● SET EXERCISE:
Arrange the lines of all the records as a JSON list of strings, one string per line, leaving out blank lines.

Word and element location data
---+---

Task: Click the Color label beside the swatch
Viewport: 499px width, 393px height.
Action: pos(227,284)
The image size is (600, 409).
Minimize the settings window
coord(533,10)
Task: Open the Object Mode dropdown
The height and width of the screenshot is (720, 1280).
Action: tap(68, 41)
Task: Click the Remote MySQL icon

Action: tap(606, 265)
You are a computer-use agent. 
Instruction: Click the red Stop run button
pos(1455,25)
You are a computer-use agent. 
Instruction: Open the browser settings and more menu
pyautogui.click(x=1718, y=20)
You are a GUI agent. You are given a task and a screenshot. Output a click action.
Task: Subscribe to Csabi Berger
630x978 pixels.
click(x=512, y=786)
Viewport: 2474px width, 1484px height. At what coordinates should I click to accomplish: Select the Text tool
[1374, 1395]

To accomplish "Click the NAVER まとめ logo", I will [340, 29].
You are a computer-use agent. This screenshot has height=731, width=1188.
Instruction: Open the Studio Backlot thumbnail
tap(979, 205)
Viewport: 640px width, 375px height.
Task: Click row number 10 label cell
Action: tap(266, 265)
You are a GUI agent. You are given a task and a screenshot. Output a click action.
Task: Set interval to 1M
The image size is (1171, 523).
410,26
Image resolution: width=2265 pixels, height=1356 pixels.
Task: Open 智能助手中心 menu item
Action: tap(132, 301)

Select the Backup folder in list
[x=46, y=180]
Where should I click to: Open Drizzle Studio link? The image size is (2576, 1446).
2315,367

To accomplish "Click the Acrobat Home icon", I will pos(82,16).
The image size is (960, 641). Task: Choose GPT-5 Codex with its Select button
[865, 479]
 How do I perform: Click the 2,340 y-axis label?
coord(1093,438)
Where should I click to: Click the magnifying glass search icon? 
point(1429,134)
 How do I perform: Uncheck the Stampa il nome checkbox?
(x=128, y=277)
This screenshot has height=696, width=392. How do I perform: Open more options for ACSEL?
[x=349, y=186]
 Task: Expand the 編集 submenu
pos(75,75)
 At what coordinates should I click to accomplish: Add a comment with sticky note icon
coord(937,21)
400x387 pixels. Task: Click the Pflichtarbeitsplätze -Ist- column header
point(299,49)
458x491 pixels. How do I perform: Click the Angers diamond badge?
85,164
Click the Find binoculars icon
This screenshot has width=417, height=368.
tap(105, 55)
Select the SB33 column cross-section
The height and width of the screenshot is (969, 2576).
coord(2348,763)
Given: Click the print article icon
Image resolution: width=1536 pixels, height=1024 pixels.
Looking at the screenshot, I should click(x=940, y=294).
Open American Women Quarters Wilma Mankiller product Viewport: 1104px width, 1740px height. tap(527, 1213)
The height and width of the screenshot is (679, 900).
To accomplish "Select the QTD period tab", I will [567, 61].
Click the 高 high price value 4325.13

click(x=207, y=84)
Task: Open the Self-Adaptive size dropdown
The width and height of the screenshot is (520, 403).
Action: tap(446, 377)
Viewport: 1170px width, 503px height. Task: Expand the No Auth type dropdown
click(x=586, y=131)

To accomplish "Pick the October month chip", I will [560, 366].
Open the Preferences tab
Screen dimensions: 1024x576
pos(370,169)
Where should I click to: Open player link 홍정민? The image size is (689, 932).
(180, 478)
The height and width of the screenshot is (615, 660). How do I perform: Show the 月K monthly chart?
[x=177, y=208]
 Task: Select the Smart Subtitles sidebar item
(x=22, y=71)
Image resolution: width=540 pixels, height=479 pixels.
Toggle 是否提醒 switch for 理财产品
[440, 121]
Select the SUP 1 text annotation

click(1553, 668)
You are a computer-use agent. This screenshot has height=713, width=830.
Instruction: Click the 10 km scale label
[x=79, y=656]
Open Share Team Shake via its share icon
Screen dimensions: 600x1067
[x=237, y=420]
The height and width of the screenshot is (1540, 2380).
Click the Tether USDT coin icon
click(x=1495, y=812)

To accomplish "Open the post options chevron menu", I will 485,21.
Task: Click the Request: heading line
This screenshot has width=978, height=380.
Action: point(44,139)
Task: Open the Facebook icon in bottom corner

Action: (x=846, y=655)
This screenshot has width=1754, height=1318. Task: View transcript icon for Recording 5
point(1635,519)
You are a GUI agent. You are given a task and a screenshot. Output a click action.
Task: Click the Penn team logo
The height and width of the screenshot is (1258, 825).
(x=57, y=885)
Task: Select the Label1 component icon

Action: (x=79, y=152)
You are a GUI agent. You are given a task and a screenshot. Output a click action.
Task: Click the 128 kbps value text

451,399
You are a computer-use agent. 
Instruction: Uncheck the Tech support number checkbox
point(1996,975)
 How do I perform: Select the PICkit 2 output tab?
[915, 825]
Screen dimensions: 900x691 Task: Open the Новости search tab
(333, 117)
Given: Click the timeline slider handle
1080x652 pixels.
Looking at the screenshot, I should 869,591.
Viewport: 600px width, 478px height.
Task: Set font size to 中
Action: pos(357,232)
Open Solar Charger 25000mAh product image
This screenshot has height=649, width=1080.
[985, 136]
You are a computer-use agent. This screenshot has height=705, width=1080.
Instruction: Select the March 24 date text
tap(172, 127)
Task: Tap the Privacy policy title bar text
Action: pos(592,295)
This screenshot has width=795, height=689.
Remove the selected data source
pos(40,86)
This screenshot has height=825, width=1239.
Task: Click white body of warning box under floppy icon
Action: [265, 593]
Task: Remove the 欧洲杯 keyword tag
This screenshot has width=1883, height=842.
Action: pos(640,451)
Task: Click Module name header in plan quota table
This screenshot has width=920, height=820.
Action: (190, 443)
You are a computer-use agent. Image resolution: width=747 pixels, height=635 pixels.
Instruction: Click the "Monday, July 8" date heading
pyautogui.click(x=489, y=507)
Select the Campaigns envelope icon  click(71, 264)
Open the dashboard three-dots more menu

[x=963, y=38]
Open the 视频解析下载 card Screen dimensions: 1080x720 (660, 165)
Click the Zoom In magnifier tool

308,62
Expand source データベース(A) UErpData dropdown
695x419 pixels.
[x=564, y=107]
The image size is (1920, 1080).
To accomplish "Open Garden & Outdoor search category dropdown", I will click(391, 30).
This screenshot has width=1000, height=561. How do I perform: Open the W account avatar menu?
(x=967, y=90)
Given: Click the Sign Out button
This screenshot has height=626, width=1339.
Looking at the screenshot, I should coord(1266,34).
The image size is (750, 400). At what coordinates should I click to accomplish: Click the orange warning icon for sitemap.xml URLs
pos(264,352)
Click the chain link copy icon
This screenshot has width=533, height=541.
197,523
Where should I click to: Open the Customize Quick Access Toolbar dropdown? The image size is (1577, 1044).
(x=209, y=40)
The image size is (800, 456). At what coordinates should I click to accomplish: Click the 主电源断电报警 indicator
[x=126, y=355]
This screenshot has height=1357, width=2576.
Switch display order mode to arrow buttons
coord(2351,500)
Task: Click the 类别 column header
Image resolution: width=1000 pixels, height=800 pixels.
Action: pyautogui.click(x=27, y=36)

---+---

● TASK ANSWER:
[
  "Task: Click the Color label beside the swatch",
  "Viewport: 499px width, 393px height.",
  "Action: pos(227,284)",
  "The image size is (600, 409).",
  "Minimize the settings window",
  "coord(533,10)",
  "Task: Open the Object Mode dropdown",
  "The height and width of the screenshot is (720, 1280).",
  "Action: tap(68, 41)",
  "Task: Click the Remote MySQL icon",
  "Action: tap(606, 265)",
  "You are a computer-use agent. ",
  "Instruction: Click the red Stop run button",
  "pos(1455,25)",
  "You are a computer-use agent. ",
  "Instruction: Open the browser settings and more menu",
  "pyautogui.click(x=1718, y=20)",
  "You are a GUI agent. You are given a task and a screenshot. Output a click action.",
  "Task: Subscribe to Csabi Berger",
  "630x978 pixels.",
  "click(x=512, y=786)",
  "Viewport: 2474px width, 1484px height. At what coordinates should I click to accomplish: Select the Text tool",
  "[1374, 1395]",
  "To accomplish \"Click the NAVER まとめ logo\", I will [340, 29].",
  "You are a computer-use agent. This screenshot has height=731, width=1188.",
  "Instruction: Open the Studio Backlot thumbnail",
  "tap(979, 205)",
  "Viewport: 640px width, 375px height.",
  "Task: Click row number 10 label cell",
  "Action: tap(266, 265)",
  "You are a GUI agent. You are given a task and a screenshot. Output a click action.",
  "Task: Set interval to 1M",
  "The image size is (1171, 523).",
  "410,26",
  "Image resolution: width=2265 pixels, height=1356 pixels.",
  "Task: Open 智能助手中心 menu item",
  "Action: tap(132, 301)",
  "Select the Backup folder in list",
  "[x=46, y=180]",
  "Where should I click to: Open Drizzle Studio link? The image size is (2576, 1446).",
  "2315,367",
  "To accomplish \"Click the Acrobat Home icon\", I will pos(82,16).",
  "The image size is (960, 641). Task: Choose GPT-5 Codex with its Select button",
  "[865, 479]",
  " How do I perform: Click the 2,340 y-axis label?",
  "coord(1093,438)",
  "Where should I click to: Click the magnifying glass search icon? ",
  "point(1429,134)",
  " How do I perform: Uncheck the Stampa il nome checkbox?",
  "(x=128, y=277)",
  "This screenshot has height=696, width=392. How do I perform: Open more options for ACSEL?",
  "[x=349, y=186]",
  " Task: Expand the 編集 submenu",
  "pos(75,75)",
  " At what coordinates should I click to accomplish: Add a comment with sticky note icon",
  "coord(937,21)",
  "400x387 pixels. Task: Click the Pflichtarbeitsplätze -Ist- column header",
  "point(299,49)",
  "458x491 pixels. How do I perform: Click the Angers diamond badge?",
  "85,164",
  "Click the Find binoculars icon",
  "This screenshot has width=417, height=368.",
  "tap(105, 55)",
  "Select the SB33 column cross-section",
  "The height and width of the screenshot is (969, 2576).",
  "coord(2348,763)",
  "Given: Click the print article icon",
  "Image resolution: width=1536 pixels, height=1024 pixels.",
  "Looking at the screenshot, I should click(x=940, y=294).",
  "Open American Women Quarters Wilma Mankiller product Viewport: 1104px width, 1740px height. tap(527, 1213)",
  "The height and width of the screenshot is (679, 900).",
  "To accomplish \"Select the QTD period tab\", I will [567, 61].",
  "Click the 高 high price value 4325.13",
  "click(x=207, y=84)",
  "Task: Open the Self-Adaptive size dropdown",
  "The width and height of the screenshot is (520, 403).",
  "Action: tap(446, 377)",
  "Viewport: 1170px width, 503px height. Task: Expand the No Auth type dropdown",
  "click(x=586, y=131)",
  "To accomplish \"Pick the October month chip\", I will [560, 366].",
  "Open the Preferences tab",
  "Screen dimensions: 1024x576",
  "pos(370,169)",
  "Where should I click to: Open player link 홍정민? The image size is (689, 932).",
  "(180, 478)",
  "The height and width of the screenshot is (615, 660). How do I perform: Show the 月K monthly chart?",
  "[x=177, y=208]",
  " Task: Select the Smart Subtitles sidebar item",
  "(x=22, y=71)",
  "Image resolution: width=540 pixels, height=479 pixels.",
  "Toggle 是否提醒 switch for 理财产品",
  "[440, 121]",
  "Select the SUP 1 text annotation",
  "click(1553, 668)",
  "You are a computer-use agent. This screenshot has height=713, width=830.",
  "Instruction: Click the 10 km scale label",
  "[x=79, y=656]",
  "Open Share Team Shake via its share icon",
  "Screen dimensions: 600x1067",
  "[x=237, y=420]",
  "The height and width of the screenshot is (1540, 2380).",
  "Click the Tether USDT coin icon",
  "click(x=1495, y=812)",
  "To accomplish \"Open the post options chevron menu\", I will 485,21.",
  "Task: Click the Request: heading line",
  "This screenshot has width=978, height=380.",
  "Action: point(44,139)",
  "Task: Open the Facebook icon in bottom corner",
  "Action: (x=846, y=655)",
  "This screenshot has width=1754, height=1318. Task: View transcript icon for Recording 5",
  "point(1635,519)",
  "You are a GUI agent. You are given a task and a screenshot. Output a click action.",
  "Task: Click the Penn team logo",
  "The height and width of the screenshot is (1258, 825).",
  "(x=57, y=885)",
  "Task: Select the Label1 component icon",
  "Action: (x=79, y=152)",
  "You are a GUI agent. You are given a task and a screenshot. Output a click action.",
  "Task: Click the 128 kbps value text",
  "451,399",
  "You are a computer-use agent. ",
  "Instruction: Uncheck the Tech support number checkbox",
  "point(1996,975)",
  " How do I perform: Select the PICkit 2 output tab?",
  "[915, 825]",
  "Screen dimensions: 900x691 Task: Open the Новости search tab",
  "(333, 117)",
  "Given: Click the timeline slider handle",
  "1080x652 pixels.",
  "Looking at the screenshot, I should 869,591.",
  "Viewport: 600px width, 478px height.",
  "Task: Set font size to 中",
  "Action: pos(357,232)",
  "Open Solar Charger 25000mAh product image",
  "This screenshot has height=649, width=1080.",
  "[985, 136]",
  "You are a computer-use agent. This screenshot has height=705, width=1080.",
  "Instruction: Select the March 24 date text",
  "tap(172, 127)",
  "Task: Tap the Privacy policy title bar text",
  "Action: pos(592,295)",
  "This screenshot has width=795, height=689.",
  "Remove the selected data source",
  "pos(40,86)",
  "This screenshot has height=825, width=1239.",
  "Task: Click white body of warning box under floppy icon",
  "Action: [265, 593]",
  "Task: Remove the 欧洲杯 keyword tag",
  "This screenshot has width=1883, height=842.",
  "Action: pos(640,451)",
  "Task: Click Module name header in plan quota table",
  "This screenshot has width=920, height=820.",
  "Action: (190, 443)",
  "You are a computer-use agent. Image resolution: width=747 pixels, height=635 pixels.",
  "Instruction: Click the \"Monday, July 8\" date heading",
  "pyautogui.click(x=489, y=507)",
  "Select the Campaigns envelope icon  click(71, 264)",
  "Open the dashboard three-dots more menu",
  "[x=963, y=38]",
  "Open the 视频解析下载 card Screen dimensions: 1080x720 (660, 165)",
  "Click the Zoom In magnifier tool",
  "308,62",
  "Expand source データベース(A) UErpData dropdown",
  "695x419 pixels.",
  "[x=564, y=107]",
  "The image size is (1920, 1080).",
  "To accomplish \"Open Garden & Outdoor search category dropdown\", I will click(391, 30).",
  "This screenshot has width=1000, height=561. How do I perform: Open the W account avatar menu?",
  "(x=967, y=90)",
  "Given: Click the Sign Out button",
  "This screenshot has height=626, width=1339.",
  "Looking at the screenshot, I should coord(1266,34).",
  "The image size is (750, 400). At what coordinates should I click to accomplish: Click the orange warning icon for sitemap.xml URLs",
  "pos(264,352)",
  "Click the chain link copy icon",
  "This screenshot has width=533, height=541.",
  "197,523",
  "Where should I click to: Open the Customize Quick Access Toolbar dropdown? The image size is (1577, 1044).",
  "(x=209, y=40)",
  "The image size is (800, 456). At what coordinates should I click to accomplish: Click the 主电源断电报警 indicator",
  "[x=126, y=355]",
  "This screenshot has height=1357, width=2576.",
  "Switch display order mode to arrow buttons",
  "coord(2351,500)",
  "Task: Click the 类别 column header",
  "Image resolution: width=1000 pixels, height=800 pixels.",
  "Action: pyautogui.click(x=27, y=36)"
]